Edit the material below by replacing "screenshot" with "screen image" throughout, changing nothing else and leaving out the pictures.

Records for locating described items
=-=-=-=-=

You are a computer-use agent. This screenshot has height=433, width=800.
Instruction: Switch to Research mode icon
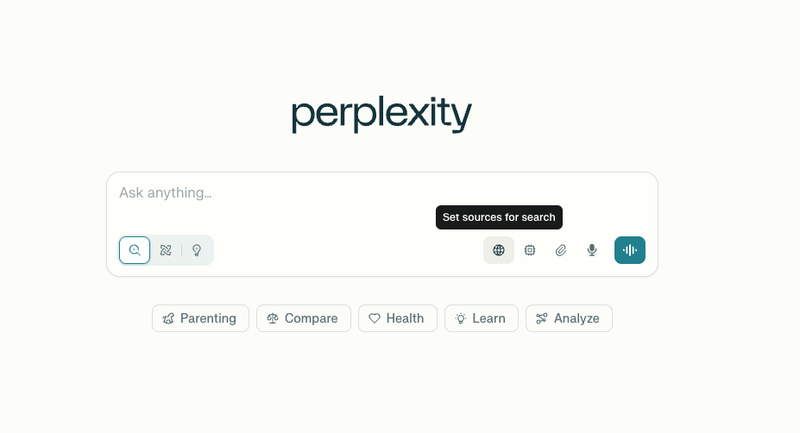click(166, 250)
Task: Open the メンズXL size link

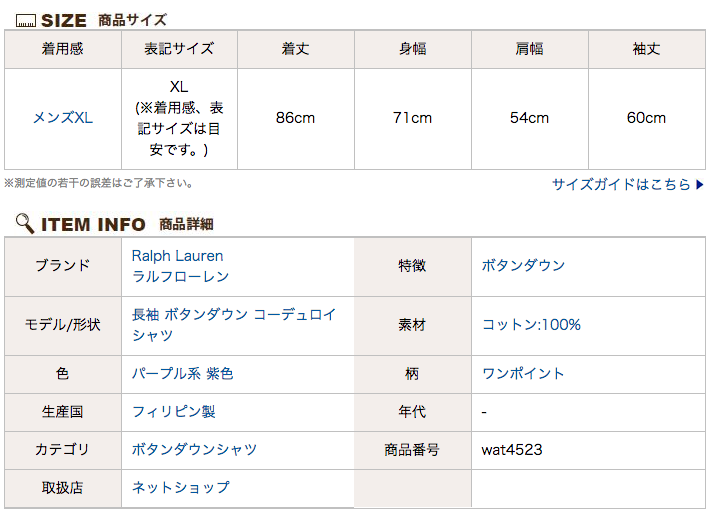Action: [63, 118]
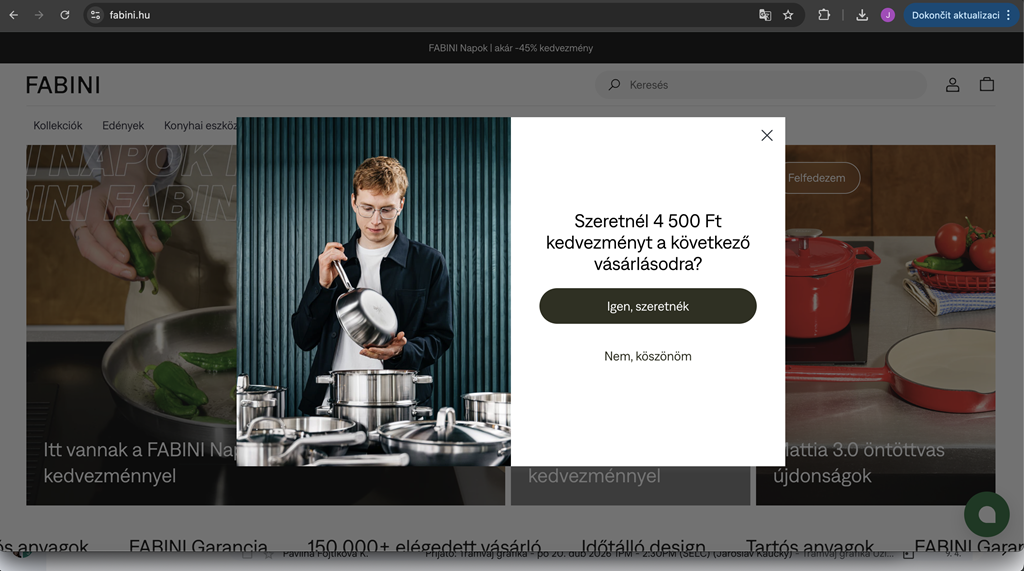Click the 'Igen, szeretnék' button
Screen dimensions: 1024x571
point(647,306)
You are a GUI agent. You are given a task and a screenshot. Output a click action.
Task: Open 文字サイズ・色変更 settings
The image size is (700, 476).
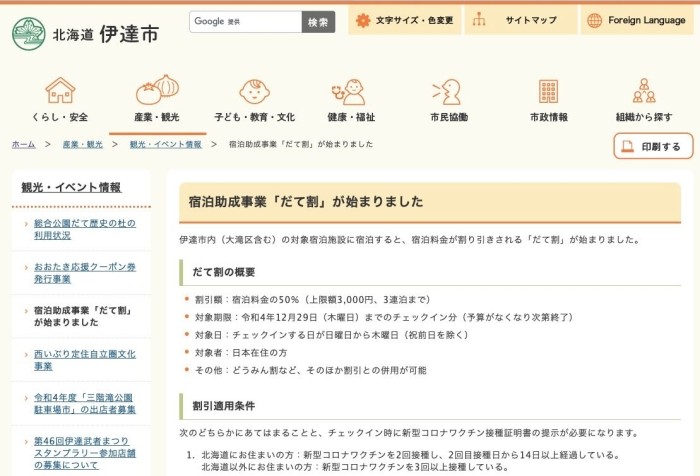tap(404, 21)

=-=-=-=-=

Response to the exercise:
You are a computer-use agent. This screen image has height=433, width=800.
Instruction: Switch to Research mode icon
click(166, 250)
Task: Open the メンズXL size link

Action: [63, 118]
Click the 'Igen, szeretnék' button
Screen dimensions: 1024x571
point(647,306)
You are a GUI agent. You are given a task and a screen image. Output a click action.
Task: Open 文字サイズ・色変更 settings
The image size is (700, 476).
tap(404, 21)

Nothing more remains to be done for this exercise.